# King of the Wind: Riding Again + Assorted Tomfoolery



## Ahrairah (Sep 18, 2018)

Today I tried an Appaloosa mare, and I'm torn between two reactions: 

1: It is my new life mission to refine this horse, 

And 

2: Do I really want to embarass myself on the way there? 

I've never been on a horse like her. Rides "best" with spurs and a dressage whip. 

Owner says she's "lazy" and tests everyone, and is a different ride once she decides you're okay. Still, I'd like to reintroduce the concept of a light aid to this girl and reduce the gear needed to ride her to just a crop (or nothing at all). 

I'm no trainer by any means but my main instructor was a stickler for every ride being in some way training a horse, for better or worse. And I'm no stranger to the work needed to refine her. 

Has beautiful, smooth trot and canter and I have a feeling she'd be great to show. Still, I prefer a horse that's more "go" and I'm not entirely sure I want to commit to riding a horse that is probably always going to need a firm leg and a sharp eye. 

I feel slightly proud that I have only gotten back into riding a few weeks ago and have received compliments for being "quiet", and "great", which strike me as odd because I FEEL a mess XD. 

More general information:

I'm already leasing an OTTB gelding named Dee. 

I'm a senior in college.


----------



## Ahrairah (Sep 18, 2018)

And just when things were getting interesting! 

My car is totalled. I will have to take a break from riding until I have a new car. 

I'm trying to concentrate on the fact that I'm not hurt, but darn it- part of me feels like there's a part of my soul that just wakes up when I'm near horses. I hadn't realized it until I started riding again, because I hadn't thought about riding because I couldn't let myself FEEL how much I missed it. 
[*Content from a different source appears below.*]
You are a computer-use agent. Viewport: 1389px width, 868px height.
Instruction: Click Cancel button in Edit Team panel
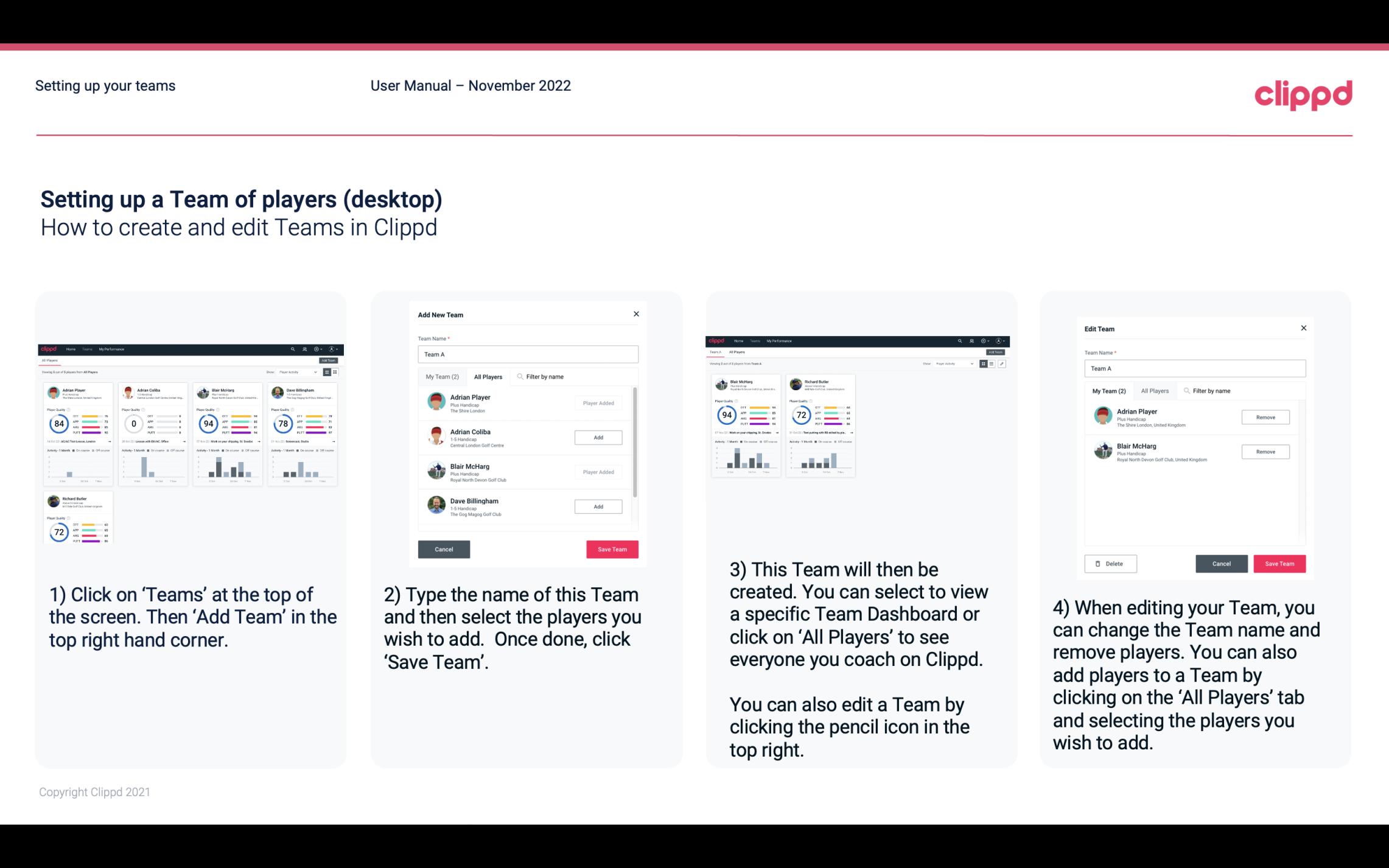pyautogui.click(x=1223, y=563)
Patience is a virtue. Until then, I guess I can concentrate on my fitness!


----------



## QueenYaYa (Oct 13, 2018)

So so sorry! Glad you're okay. Before your second post, I was going to say that you should go for the Appy. It would've taken some time, but you could've gotten her to be light and responsive without spurs and always needing a stick. Several of my horses were dull when I first got them. After a few consistent months, they have pep and go at the drop of a hat.


----------